What we often don't realize is that collectively, over time, we are saying as much about our own perspective as outsiders as we are about the Guatemalan people and their textiles. Our choices of what to document and what to collect reflect our own biases. As important as what we choose to study and collect is what we do not select.
One type of textile which is ubiquitous to the region but consistently overlooked is the woollen blanket of Momostenango. Because their format and function are familiar to outsiders and because they are routinely sold to tourists, the blankets and related woollen textiles have not been considered worthy of research or collection. By examining this example of omission, this paper considers our collecting and research practices, particularly as they relate to tourist textiles. The long term impact of our attitudes may be to limit the capacity of the literature and collections to record the full range of textile traditions in Guatemala.
THE MOMOSTENANGO BLANKET
For the purposes of this paper, I am using the Momostenango blanket as an archetypical example of what has generally not been collected among Guatemalan textiles. This paper is not about Momostenango woollen textiles per se but more about our collective attitudes to trade goods, particularly widely distributed items and more particularly, items included in the tourist trade.
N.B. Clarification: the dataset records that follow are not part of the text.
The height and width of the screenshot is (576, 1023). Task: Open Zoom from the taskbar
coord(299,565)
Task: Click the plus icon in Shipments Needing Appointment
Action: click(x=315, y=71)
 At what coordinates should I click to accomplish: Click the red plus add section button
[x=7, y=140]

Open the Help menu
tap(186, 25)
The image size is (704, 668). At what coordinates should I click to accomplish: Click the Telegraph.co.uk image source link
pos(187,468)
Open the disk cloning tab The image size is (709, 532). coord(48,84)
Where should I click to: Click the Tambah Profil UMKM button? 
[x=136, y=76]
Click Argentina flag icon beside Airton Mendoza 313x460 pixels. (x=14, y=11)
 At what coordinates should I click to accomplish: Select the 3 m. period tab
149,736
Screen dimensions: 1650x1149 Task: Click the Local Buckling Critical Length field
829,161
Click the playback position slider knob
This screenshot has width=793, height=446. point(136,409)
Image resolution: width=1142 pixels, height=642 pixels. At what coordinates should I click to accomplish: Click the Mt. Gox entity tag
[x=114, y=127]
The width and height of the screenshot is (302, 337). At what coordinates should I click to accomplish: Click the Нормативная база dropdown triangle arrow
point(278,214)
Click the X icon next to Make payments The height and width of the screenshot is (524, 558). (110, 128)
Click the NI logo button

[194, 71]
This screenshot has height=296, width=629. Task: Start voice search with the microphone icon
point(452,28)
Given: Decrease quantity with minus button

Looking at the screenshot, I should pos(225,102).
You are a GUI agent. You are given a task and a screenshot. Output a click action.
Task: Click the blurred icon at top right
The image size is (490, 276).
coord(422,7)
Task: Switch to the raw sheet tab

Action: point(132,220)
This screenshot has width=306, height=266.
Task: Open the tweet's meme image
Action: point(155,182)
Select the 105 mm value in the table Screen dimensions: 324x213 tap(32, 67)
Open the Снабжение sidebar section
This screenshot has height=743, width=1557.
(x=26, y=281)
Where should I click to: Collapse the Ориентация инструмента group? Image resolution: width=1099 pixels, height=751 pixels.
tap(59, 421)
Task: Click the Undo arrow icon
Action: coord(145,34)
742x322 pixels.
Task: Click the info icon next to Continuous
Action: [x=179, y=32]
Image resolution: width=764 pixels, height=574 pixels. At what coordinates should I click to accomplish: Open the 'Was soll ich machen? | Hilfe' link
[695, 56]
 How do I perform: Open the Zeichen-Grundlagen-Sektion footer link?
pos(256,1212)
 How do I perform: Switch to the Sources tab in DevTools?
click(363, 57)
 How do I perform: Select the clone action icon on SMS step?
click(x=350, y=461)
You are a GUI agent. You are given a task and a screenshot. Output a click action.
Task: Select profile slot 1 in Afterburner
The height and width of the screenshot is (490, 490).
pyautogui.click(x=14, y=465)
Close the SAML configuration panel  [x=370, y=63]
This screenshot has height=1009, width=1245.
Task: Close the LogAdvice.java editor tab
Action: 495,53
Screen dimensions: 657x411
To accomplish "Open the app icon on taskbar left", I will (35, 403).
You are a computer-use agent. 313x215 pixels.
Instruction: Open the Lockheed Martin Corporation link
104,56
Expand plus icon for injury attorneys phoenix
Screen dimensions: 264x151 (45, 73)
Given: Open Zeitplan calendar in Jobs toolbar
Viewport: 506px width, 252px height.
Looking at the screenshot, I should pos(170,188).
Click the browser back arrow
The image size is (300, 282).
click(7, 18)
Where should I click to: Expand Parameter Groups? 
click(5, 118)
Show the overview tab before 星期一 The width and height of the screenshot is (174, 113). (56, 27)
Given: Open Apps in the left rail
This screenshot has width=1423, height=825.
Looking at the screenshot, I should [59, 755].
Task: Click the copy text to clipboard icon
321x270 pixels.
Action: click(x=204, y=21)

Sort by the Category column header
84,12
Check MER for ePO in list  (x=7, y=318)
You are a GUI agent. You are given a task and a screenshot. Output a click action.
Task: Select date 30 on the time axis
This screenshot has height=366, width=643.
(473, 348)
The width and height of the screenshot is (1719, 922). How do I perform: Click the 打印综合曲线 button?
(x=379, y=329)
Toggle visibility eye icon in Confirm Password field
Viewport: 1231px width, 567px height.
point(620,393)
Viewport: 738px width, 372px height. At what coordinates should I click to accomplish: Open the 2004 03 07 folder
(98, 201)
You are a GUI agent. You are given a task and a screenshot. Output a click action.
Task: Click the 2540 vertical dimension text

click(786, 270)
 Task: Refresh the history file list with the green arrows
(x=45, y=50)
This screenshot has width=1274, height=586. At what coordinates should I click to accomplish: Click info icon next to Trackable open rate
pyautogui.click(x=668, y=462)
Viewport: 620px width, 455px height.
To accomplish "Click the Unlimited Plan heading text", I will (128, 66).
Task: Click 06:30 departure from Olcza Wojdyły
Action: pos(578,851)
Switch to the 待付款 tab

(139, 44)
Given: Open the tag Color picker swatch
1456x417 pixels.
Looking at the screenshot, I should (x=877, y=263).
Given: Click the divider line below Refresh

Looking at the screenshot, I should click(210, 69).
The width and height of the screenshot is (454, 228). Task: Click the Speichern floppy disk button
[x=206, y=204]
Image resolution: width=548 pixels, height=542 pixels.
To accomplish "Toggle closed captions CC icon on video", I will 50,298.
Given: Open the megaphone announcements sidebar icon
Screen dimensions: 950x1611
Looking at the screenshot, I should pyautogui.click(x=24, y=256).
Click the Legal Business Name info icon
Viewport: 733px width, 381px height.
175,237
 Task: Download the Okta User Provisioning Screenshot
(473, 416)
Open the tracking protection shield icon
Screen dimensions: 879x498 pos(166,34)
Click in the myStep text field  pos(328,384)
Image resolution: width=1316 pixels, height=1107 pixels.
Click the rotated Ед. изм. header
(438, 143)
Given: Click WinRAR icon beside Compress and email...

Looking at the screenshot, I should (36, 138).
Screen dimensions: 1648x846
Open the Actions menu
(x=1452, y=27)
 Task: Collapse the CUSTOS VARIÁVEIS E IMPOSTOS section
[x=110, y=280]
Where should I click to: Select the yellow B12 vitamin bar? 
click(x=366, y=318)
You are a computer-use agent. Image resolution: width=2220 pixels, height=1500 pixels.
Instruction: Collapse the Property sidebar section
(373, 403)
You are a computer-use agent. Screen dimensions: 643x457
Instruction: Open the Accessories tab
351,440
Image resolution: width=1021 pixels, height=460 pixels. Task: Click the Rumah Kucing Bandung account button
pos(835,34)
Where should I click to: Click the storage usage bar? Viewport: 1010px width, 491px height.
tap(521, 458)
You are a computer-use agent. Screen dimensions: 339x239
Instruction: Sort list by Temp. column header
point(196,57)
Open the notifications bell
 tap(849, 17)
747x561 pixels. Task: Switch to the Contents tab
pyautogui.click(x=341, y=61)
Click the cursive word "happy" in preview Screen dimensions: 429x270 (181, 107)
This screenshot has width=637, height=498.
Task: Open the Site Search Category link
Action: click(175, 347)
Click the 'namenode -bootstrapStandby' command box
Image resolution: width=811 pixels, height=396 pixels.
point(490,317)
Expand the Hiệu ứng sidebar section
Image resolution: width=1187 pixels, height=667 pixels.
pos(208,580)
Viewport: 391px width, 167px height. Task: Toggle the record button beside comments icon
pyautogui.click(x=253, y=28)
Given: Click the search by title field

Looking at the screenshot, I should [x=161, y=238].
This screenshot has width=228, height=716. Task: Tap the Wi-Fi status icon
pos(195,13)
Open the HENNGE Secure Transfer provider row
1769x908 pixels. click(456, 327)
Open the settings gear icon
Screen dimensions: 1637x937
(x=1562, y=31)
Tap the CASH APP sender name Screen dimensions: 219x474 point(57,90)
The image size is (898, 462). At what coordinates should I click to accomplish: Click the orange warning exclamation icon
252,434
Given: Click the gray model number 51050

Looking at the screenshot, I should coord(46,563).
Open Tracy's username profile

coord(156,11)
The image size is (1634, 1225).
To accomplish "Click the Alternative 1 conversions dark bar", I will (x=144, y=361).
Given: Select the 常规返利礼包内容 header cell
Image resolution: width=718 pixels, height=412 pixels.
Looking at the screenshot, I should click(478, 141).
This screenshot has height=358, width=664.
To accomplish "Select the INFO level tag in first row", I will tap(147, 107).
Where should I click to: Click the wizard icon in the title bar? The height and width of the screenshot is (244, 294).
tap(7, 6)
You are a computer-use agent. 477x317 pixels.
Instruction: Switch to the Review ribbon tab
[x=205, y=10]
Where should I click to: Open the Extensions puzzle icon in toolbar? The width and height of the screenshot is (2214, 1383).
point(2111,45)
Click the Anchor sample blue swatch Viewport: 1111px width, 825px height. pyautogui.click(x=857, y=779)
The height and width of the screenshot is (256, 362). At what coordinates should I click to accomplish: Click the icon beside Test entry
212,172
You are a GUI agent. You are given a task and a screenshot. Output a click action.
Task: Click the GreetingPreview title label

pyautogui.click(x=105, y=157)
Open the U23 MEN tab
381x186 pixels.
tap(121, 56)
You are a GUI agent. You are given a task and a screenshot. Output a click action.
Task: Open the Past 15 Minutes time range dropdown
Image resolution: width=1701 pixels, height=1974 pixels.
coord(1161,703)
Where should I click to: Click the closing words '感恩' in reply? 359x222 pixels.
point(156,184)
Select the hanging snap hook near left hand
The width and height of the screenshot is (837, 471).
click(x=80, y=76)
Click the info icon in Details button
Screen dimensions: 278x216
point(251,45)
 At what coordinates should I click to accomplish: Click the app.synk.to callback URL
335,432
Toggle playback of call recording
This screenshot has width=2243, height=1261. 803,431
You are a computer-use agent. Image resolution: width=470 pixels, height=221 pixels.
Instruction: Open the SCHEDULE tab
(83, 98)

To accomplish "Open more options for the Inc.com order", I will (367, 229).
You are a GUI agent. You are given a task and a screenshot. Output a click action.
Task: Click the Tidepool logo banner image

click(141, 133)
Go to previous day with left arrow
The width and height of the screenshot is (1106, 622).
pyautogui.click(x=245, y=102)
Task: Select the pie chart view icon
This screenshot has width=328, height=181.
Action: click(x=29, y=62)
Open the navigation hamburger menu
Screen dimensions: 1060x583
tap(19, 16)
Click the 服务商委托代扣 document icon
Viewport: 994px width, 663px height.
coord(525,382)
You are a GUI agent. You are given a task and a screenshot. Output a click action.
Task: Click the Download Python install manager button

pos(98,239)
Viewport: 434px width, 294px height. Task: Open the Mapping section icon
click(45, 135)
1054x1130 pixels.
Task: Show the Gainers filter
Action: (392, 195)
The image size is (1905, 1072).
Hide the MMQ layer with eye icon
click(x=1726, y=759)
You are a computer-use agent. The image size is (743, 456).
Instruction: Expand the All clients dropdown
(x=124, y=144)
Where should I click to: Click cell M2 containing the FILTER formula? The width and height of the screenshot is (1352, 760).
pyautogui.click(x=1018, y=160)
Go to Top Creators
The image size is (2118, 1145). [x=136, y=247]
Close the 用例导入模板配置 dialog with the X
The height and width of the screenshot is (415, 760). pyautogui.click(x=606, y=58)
For anyone not familiar with the ubiquitous Momostenango blanket, I will provide a brief visual and verbal description. Most blankets commonly seen by visitors are made of a weft faced brushed wool either on a wool or cotton warp. Patterns are created by the use of discontinuous wefts using a dovetail join, or by double faced supplementary wefts. Blanket patterns can also be formed using warp striping, weft striping or twill checks and plaids, although these latter techniques are more common in blankets not aimed at the tourist market.
Patterns include versions of many of the images found in other Guatemalan textiles such as munjecas or human forms, animals such as horse or deer, assorted birds including the tourist industry favoured quetzal, various plant forms and geometries. Colours include natural whites, blacks and grays as well as a variety of commercial dye colours such as blue, red, yellow, brown, purple or green. Natural dyes were used before commercial dyes were available.